What is the number of lines in the data below that contain "computer"? Answer with that number and no other words.

--- START ---

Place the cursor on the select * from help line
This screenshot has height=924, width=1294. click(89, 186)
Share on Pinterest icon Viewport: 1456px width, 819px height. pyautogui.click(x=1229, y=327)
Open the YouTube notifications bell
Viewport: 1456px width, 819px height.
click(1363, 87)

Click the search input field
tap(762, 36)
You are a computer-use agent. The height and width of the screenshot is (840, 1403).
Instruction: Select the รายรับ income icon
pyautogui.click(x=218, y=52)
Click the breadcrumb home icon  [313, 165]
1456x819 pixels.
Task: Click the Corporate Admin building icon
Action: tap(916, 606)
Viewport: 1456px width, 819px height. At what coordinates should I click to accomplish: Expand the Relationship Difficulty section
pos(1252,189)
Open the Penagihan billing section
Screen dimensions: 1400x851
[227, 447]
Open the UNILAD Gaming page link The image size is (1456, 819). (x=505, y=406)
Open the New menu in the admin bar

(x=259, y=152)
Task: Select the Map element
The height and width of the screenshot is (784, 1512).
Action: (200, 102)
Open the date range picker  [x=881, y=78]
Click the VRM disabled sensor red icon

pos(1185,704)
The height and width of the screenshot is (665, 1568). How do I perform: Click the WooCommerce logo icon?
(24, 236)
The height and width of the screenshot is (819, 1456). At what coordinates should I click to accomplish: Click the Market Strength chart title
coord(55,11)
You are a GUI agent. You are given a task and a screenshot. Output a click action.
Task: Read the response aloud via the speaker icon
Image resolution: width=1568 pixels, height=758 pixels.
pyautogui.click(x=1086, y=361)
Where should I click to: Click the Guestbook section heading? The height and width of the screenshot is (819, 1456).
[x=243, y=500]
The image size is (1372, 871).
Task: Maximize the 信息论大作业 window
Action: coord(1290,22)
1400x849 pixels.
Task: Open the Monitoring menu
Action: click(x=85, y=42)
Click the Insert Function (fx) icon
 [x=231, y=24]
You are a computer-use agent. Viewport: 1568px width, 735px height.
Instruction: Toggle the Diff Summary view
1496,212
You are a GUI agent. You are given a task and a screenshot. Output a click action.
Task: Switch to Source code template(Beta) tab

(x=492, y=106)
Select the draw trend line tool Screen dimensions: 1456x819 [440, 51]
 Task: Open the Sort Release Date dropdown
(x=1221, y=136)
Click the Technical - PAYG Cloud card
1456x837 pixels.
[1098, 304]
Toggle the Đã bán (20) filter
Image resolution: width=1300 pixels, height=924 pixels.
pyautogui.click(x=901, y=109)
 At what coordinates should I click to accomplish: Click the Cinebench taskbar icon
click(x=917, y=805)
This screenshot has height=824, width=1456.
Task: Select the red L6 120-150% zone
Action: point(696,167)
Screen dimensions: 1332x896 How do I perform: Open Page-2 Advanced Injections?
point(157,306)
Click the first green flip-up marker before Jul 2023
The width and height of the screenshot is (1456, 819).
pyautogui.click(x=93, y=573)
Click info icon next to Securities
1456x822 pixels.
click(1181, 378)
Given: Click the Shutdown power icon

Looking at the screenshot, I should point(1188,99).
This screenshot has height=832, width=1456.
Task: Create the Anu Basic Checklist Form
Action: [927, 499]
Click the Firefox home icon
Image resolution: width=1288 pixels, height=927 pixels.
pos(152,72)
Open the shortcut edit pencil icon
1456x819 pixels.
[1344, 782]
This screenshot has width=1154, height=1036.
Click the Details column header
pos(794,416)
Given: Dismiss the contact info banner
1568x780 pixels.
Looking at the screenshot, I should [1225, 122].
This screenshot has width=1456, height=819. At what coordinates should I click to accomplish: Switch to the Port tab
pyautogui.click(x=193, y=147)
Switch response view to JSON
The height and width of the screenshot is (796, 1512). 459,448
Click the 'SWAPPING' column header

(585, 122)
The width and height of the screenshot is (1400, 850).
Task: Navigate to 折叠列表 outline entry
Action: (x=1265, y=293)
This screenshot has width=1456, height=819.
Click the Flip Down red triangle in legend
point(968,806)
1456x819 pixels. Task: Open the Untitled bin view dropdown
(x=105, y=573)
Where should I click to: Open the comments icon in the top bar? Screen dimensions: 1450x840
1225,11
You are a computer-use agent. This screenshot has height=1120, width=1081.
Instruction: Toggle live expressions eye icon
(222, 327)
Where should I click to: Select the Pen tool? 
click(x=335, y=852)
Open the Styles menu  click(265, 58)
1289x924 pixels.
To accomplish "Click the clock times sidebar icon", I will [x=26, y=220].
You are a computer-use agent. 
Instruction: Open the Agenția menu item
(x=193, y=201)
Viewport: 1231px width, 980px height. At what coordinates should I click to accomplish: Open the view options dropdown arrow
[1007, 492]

--- END ---

Answer below:
4